Problem requirements:
Below are records; give the number of their lines that hold the word "using", and write nothing more.

─── Material for this exercise

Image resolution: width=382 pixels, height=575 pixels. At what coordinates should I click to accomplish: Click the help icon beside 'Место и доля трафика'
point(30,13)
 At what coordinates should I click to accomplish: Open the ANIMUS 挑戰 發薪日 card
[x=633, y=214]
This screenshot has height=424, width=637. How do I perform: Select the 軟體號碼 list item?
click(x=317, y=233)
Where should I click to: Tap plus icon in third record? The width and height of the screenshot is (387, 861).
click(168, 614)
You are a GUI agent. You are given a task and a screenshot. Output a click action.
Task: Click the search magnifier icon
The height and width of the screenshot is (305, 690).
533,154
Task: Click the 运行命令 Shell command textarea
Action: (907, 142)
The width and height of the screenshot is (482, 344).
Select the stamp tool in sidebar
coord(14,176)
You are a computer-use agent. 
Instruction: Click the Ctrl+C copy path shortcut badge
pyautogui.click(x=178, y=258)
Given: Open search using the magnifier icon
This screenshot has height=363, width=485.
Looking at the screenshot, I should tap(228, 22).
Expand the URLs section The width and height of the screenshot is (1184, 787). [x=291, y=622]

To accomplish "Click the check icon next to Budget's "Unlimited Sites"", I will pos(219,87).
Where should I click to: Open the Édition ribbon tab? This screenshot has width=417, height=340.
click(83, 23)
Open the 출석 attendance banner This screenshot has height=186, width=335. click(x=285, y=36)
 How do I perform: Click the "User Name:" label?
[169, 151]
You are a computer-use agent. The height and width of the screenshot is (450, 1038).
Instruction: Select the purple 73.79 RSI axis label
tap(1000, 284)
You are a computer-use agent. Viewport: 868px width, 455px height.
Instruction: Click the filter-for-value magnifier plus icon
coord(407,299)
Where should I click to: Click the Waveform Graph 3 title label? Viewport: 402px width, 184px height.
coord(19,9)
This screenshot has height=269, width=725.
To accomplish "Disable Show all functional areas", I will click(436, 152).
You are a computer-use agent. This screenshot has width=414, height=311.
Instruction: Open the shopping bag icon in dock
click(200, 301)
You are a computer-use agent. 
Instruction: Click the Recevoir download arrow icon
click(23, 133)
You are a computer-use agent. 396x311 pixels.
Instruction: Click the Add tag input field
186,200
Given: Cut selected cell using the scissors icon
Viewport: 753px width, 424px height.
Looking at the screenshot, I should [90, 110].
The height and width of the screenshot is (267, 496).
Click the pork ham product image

──────

Written solution:
2